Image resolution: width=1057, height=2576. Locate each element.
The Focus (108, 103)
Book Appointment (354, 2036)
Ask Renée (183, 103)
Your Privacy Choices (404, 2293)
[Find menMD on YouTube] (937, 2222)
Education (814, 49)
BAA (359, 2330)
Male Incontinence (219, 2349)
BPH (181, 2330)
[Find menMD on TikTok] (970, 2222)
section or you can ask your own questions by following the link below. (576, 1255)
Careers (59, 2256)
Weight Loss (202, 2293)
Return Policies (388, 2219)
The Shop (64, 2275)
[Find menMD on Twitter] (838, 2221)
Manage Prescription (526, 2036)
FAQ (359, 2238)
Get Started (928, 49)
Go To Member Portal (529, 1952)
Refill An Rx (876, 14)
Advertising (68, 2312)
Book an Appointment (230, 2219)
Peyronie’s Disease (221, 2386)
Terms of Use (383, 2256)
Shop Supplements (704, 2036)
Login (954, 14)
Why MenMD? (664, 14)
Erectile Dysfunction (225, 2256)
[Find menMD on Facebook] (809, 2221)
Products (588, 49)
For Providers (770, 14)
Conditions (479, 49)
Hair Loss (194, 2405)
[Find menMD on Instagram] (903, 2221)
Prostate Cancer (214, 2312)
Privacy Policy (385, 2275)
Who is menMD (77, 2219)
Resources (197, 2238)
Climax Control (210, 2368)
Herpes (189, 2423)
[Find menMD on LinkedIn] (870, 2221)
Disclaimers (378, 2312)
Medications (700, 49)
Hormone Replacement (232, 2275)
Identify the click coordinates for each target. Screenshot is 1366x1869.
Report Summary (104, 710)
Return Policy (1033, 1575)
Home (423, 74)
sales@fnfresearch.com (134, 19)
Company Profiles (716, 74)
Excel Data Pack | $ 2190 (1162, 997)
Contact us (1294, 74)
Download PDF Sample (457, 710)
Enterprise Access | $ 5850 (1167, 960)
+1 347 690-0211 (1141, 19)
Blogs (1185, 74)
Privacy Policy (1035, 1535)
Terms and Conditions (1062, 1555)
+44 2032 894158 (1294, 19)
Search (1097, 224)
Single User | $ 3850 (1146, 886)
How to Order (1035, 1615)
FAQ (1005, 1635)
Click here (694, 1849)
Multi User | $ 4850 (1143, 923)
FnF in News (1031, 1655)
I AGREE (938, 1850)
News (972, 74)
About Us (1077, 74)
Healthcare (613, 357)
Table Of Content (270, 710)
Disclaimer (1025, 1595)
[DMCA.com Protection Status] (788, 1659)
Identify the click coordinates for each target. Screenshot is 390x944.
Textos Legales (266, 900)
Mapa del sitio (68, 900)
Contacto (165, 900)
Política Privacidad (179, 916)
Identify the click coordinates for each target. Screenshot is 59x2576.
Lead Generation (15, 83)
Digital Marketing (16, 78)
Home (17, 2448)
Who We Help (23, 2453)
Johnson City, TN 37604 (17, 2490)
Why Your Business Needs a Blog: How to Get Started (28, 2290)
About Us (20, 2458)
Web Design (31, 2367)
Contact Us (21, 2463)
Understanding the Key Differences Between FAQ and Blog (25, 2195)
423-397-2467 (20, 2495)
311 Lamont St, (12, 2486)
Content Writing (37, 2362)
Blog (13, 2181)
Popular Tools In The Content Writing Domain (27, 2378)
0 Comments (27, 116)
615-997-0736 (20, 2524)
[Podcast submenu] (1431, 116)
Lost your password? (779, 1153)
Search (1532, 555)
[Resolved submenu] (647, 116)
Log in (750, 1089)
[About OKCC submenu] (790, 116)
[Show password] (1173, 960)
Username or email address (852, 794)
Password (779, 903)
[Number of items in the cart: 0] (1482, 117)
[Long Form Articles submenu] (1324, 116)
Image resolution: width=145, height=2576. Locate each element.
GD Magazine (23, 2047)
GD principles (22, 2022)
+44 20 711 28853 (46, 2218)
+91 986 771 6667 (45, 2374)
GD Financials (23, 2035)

++++++++++

## PROBLEM TO WORK ON
The data above must be repeated in its entirety, exactly as given.

## REPLY
Image resolution: width=1057, height=2576. Locate each element.
The Focus (108, 103)
Book Appointment (354, 2036)
Ask Renée (183, 103)
Your Privacy Choices (404, 2293)
[Find menMD on YouTube] (937, 2222)
Education (814, 49)
BAA (359, 2330)
Male Incontinence (219, 2349)
BPH (181, 2330)
[Find menMD on TikTok] (970, 2222)
section or you can ask your own questions by following the link below. (576, 1255)
Careers (59, 2256)
Weight Loss (202, 2293)
Return Policies (388, 2219)
The Shop (64, 2275)
[Find menMD on Twitter] (838, 2221)
Manage Prescription (526, 2036)
FAQ (359, 2238)
Get Started (928, 49)
Go To Member Portal (529, 1952)
Refill An Rx (876, 14)
Advertising (68, 2312)
Book an Appointment (230, 2219)
Peyronie’s Disease (221, 2386)
Terms of Use (383, 2256)
Shop Supplements (704, 2036)
Login (954, 14)
Why MenMD? (664, 14)
Erectile Dysfunction (225, 2256)
[Find menMD on Facebook] (809, 2221)
Products (588, 49)
For Providers (770, 14)
Conditions (479, 49)
Hair Loss (194, 2405)
[Find menMD on Instagram] (903, 2221)
Prostate Cancer (214, 2312)
Privacy Policy (385, 2275)
Who is menMD (77, 2219)
Resources (197, 2238)
Climax Control (210, 2368)
Herpes (189, 2423)
[Find menMD on LinkedIn] (870, 2221)
Disclaimers (378, 2312)
Medications (700, 49)
Hormone Replacement (232, 2275)
Identify the click coordinates for each target. Screenshot is 1366x1869.
Report Summary (104, 710)
Return Policy (1033, 1575)
Home (423, 74)
sales@fnfresearch.com (134, 19)
Company Profiles (716, 74)
Excel Data Pack | $ 2190 (1162, 997)
Contact us (1294, 74)
Download PDF Sample (457, 710)
Enterprise Access | $ 5850 (1167, 960)
+1 347 690-0211 (1141, 19)
Blogs (1185, 74)
Privacy Policy (1035, 1535)
Terms and Conditions (1062, 1555)
+44 2032 894158 (1294, 19)
Search (1097, 224)
Single User | $ 3850 (1146, 886)
How to Order (1035, 1615)
FAQ (1005, 1635)
Click here (694, 1849)
Multi User | $ 4850 (1143, 923)
FnF in News (1031, 1655)
I AGREE (938, 1850)
News (972, 74)
About Us (1077, 74)
Healthcare (613, 357)
Table Of Content (270, 710)
Disclaimer (1025, 1595)
[DMCA.com Protection Status] (788, 1659)
Identify the click coordinates for each target. Screenshot is 390x944.
Textos Legales (266, 900)
Mapa del sitio (68, 900)
Contacto (165, 900)
Política Privacidad (179, 916)
Identify the click coordinates for each target. Screenshot is 59x2576.
Lead Generation (15, 83)
Digital Marketing (16, 78)
Home (17, 2448)
Who We Help (23, 2453)
Johnson City, TN 37604 (17, 2490)
Why Your Business Needs a Blog: How to Get Started (28, 2290)
About Us (20, 2458)
Web Design (31, 2367)
Contact Us (21, 2463)
Understanding the Key Differences Between FAQ and Blog (25, 2195)
423-397-2467 (20, 2495)
311 Lamont St, (12, 2486)
Content Writing (37, 2362)
Blog (13, 2181)
Popular Tools In The Content Writing Domain (27, 2378)
0 Comments (27, 116)
615-997-0736 (20, 2524)
[Podcast submenu] (1431, 116)
Lost your password? (779, 1153)
Search (1532, 555)
[Resolved submenu] (647, 116)
Log in (750, 1089)
[About OKCC submenu] (790, 116)
[Show password] (1173, 960)
Username or email address (852, 794)
Password (779, 903)
[Number of items in the cart: 0] (1482, 117)
[Long Form Articles submenu] (1324, 116)
Image resolution: width=145, height=2576. Locate each element.
GD Magazine (23, 2047)
GD principles (22, 2022)
+44 20 711 28853 (46, 2218)
+91 986 771 6667 (45, 2374)
GD Financials (23, 2035)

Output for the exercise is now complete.